Phyllis Schwitzer’s three-acre prairie garden provides essential cover from predators for birds and butterflies. Photo by James Kellar

Phyllis Schwitzer’s three-acre prairie garden provides essential cover from predators for birds and butterflies. Photo by James Kellar

BY MOYA ANDREWS

In 1992, Monroe County resident Phyllis Schwitzer attended a lecture sponsored by the Indiana Native Plant and Wildflower Society and was inspired to transform a three-acre expanse of mown grass behind her home into a prairie.

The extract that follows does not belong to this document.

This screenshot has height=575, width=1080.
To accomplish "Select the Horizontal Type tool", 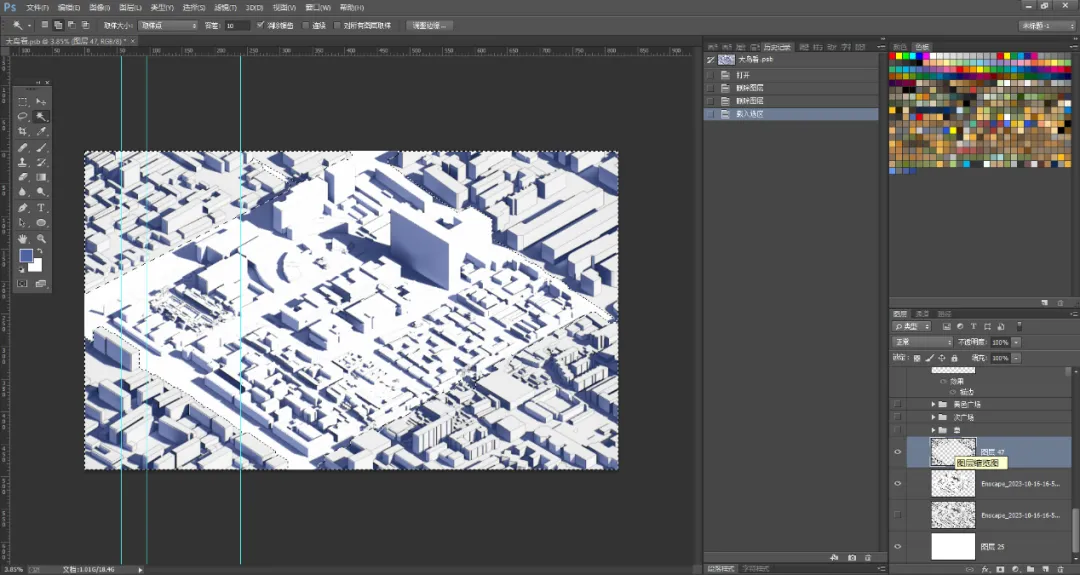I will tap(41, 208).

“Typically the seeds of about 50 different local native species are sown but none were available here then, so I ordered a seed mix from Wisconsin,” Schwitzer says. “I sprayed the entire area with Roundup [weed killer], and after it overwintered, I tilled it and sprayed again in the spring of 1993. I then broadcast the seeds by hand, which took about 10 hours.”

When the wildflowers were about 1 foot tall, the area was mowed high to suppress weeds, as discouraging weeds is a major part of establishing and maintaining a prairie flower planting. Later, Schwitzer mowed paths through the planting for easier access as flowers came into bloom. The unmown areas provide essential cover from predators for birds and butterflies.

Paul Rothrock, associate curator of the Indiana University Herbarium, visited this ecologically appropriate planting recently and was impressed by the number and variety of the forbs. “Forbs are the broad-leaved or dicot species that provide color in a prairie and are the big draw for animal life,” Rothrock explains. “In the Schwitzer planting, the many different forbs bloom in succession across the growing season.” (A list of these Indiana native plants can be found below.)

Some prairie grasses that had been included in the original seed mix overwhelmed many of the forbs initially, and so they were killed off. Otherwise, for many years, the wildflowers have flourished without human intervention. New varieties have arrived, too, as the wind and birds have transported seeds. Many of the original forbs have spread into substantial blocks, creating an ever-changing mosaic of colors from spring to fall.

“This is probably the oldest privately owned prairie planting in the state,” Rothrock says. “It is not technically a restoration, as it was farmland and lawn before Phyllis transformed it. But she has made an outstanding contribution to preserving our state’s native plant heritage.”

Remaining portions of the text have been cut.